POOL PARTY: John Collis and Gary Stutsel had a lot of success at this year's Great Barrier Reef Masters.


Gary Stutsel's performance at the Great Barrier Reef Masters was a personal best.


GARY Stutsel has been a keen swimmer since he was around 13 and now at the age of 80, he is still lapping up life in the pool.

The Molonglo Water Dragons club treasurer, founder of Masters Swimming Australia and co-founder of International Masters Swimming just achieved a personal best at the Great Barrier Reef Masters Games in May.

Gary was named swimmer of the meet after winning 10 events in the 80-84 year-old age division, all of them in record time for the event.

The incredible performance included wins in nine individual events, a NSW record in the 100m backstroke and a win in the 4 x 50 mixed medley in the 280-319 year category.

The Canberra based swimmer has had a passion for competition ever since he was a 13-year-old school student.

He almost qualified for the 1960 Olympic games, only to have his chances ruined when his knee was smashed in a road accident. Around 12 months later he was back in the pool again.

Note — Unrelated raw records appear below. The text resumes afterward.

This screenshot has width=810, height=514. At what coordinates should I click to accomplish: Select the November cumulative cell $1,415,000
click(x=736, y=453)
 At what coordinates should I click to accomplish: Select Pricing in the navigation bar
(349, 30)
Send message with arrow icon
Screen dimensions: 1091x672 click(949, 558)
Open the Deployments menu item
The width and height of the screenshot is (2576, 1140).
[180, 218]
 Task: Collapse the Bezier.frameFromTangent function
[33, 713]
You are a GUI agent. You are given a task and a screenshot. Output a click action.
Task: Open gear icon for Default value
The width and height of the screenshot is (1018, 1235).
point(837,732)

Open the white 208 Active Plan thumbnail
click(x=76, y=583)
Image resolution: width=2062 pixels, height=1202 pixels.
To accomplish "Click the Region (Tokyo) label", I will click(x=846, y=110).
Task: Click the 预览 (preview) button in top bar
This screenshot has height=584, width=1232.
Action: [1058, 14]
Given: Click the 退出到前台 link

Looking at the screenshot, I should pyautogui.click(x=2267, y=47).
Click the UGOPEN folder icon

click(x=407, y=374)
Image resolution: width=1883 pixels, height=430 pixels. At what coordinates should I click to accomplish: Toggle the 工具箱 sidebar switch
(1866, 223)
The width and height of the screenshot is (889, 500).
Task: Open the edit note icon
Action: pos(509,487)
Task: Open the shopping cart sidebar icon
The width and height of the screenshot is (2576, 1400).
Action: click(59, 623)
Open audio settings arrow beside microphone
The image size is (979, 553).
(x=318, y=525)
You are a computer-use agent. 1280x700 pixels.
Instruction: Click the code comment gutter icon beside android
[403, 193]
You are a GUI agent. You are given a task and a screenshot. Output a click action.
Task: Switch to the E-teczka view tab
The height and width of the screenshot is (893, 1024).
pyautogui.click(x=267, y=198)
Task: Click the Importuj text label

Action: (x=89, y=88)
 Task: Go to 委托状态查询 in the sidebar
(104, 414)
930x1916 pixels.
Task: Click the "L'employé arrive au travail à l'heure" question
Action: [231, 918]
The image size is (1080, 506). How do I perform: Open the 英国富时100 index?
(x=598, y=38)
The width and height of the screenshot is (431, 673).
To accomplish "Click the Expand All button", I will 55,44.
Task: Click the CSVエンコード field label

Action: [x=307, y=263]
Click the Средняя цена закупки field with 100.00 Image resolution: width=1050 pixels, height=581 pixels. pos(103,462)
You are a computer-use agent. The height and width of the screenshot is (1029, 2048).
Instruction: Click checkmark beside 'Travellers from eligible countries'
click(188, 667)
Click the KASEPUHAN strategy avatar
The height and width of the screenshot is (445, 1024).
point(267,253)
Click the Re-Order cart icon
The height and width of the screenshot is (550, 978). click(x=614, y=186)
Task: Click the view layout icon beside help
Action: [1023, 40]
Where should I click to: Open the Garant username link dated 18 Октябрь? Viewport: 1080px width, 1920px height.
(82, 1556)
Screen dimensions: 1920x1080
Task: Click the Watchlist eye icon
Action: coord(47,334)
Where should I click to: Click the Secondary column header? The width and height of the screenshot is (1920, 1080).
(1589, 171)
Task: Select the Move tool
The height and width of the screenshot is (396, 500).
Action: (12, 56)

"For me it was something that always came easily to me, even though I had plenty of tuition," he said.

DIVING IN: Gary hitting the pool during a race.

DIVING IN: Gary hitting the pool during a race.

Gary said it was the first time he had swept the pool at a masters event and jokingly attributed his dominance to longevity.

""We used to have a saying - if you can't beat them, outlive them," he said.

"When I first started swimming there were a number of fellows who would swap wins, but now a lot of them aren't able to swim or aren't around any more."

He was unsure why he had managed to stay so fit and healthy - he said he had survived around seven near death experiences, including bypass surgery.

He still gets plenty of exercise, including swimming four times a week and exercise classes twice a week which help him maintain muscle tone.

He said he believed his role in founding and running masters swimming groups had also played a role in his longevity and continuing fitness.

"I Think if you set yourself a goal to do something, it helps you get past things and not dwell on them," he said.

Gary received an OAM in 1986 for his efforts in founding Australian and International Swimming Masters and is a member of the International Masters Swimming hall of fame.

He said he had made many friends both in Australia and overseas since he established Masters Swimming Australia in 1975 and encouraged others to join a local Masters club.

"Some do it because they are mad keen competitors, some do it to stay fit and others do it for social reasons," he said.

Gary was not the only swimmer from his club to taste success, his 65 year-old teammate and 2017 swimmer of the meet John Collis finished the event with one gold and five silvers.